Nathan loved music and turned his bedroom into a home recording studio and mixing booth, where he played guitar, sang songs he wrote, and created mixed tapes including his own voice-over DJ commentary. Whenever he had to drive the 25 miles into town, he always had his shortwave radio turned on, using the handle “High Plains Drifter” or “HPD.”
Nathan attended the University of Northern Colorado for one year before returning to the ranch to work full-time with his father and grandfather, William E. Rose, raising white-faced Herefords and growing hard red winter wheat. He was proud of getting top dollar for Rose and Son cattle at the sale ring and was admired for his ability to drill perfectly straight rows of wheat and cattle feed crops.
In his late twenties, Nathan was diagnosed with paranoid schizophrenia and hospitalized for treatment. After his release, he lived in Lamar for several years before moving to La Junta, where he continued to live independently for more than 25 years, writing poems and stories, drawing car designs, custom detailing his car, shooting photographs of places and spaces around the Arkansas Valley, and taking long walks along the streets of La Junta, where he was a familiar figure.
In May of 2021, after being hospitalized during the COVID 19 pandemic, Nathan became a long-term resident at the Bent County Healthcare Center in Las Animas, where he developed friendships with staff and other residents during his walks up and down the corridors and frequent visits to the treats cart. He died peacefully, on May 21, 2026, after succumbing to complications of COPD.

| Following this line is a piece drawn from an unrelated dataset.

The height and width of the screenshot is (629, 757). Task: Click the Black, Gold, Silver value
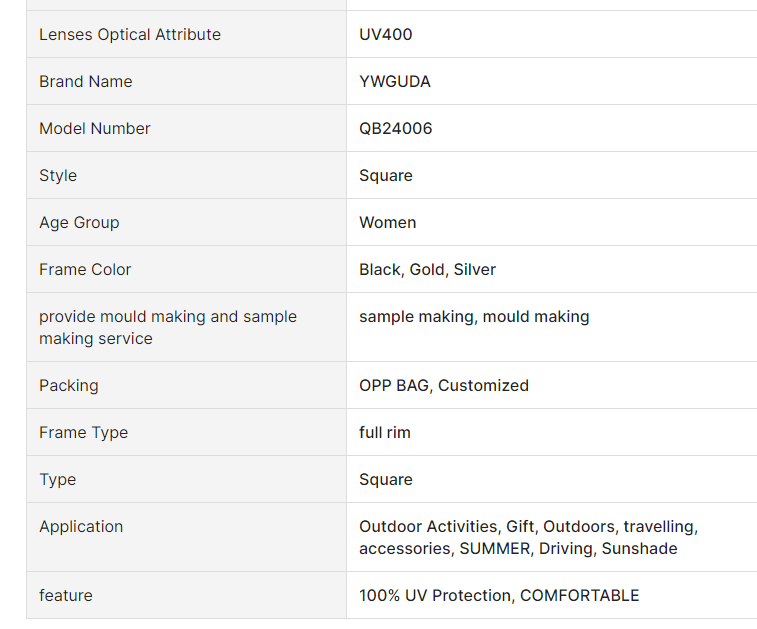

Nathan was preceded in death by his parents and his sister Nancy Rose MacKenzie.
Nate is survived by his sister Shirley Rose and her husband Leon Johnson of Tempe, Arizona, nephew Phillip MacKenzie of Cape Girardeau, Missouri, niece Fiona MacKenzie Swanson of St. Peter, Minnesota, niece Morgan Pircer of Dearborn Michigan, his cousins, Judy Parker of Lawrence, Kansas and Gary Parker of Monterey, California and their respective families.

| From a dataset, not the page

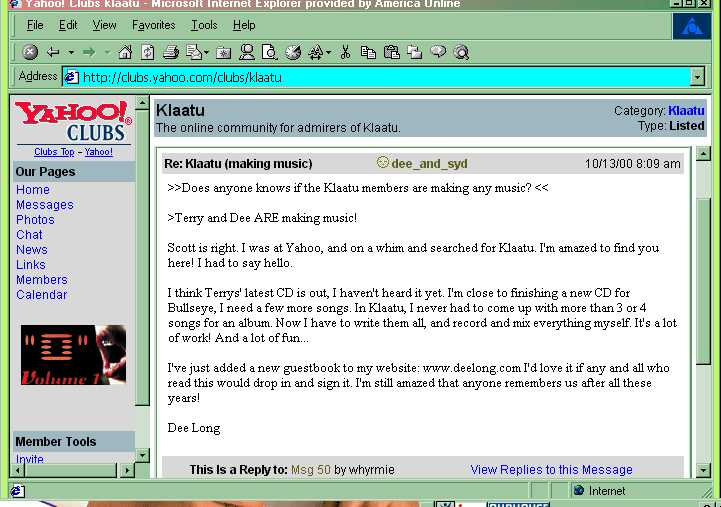The image size is (721, 507).
Task: Open the Forward button history dropdown arrow
Action: [x=106, y=52]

Nathan’s family is grateful to the friends he found among the clients and staff at Southeast Mental Health Center in La Junta and at BCHCC in Las Animas, and to his long-time friend and landlord Stanley Werner for their care and friendship over the years.
A memorial service will be held at the Bent County Healthcare Center Nursing Home, 810 3rd Street, in Las Animas at 10:00 a.m. on June 26, 2026.
Memorial donations may be made to the National Alliance for Mental Illness.
Arrangements are under the direction of Perez & Peacock Funeral Home & Arkansas Valley Crematory.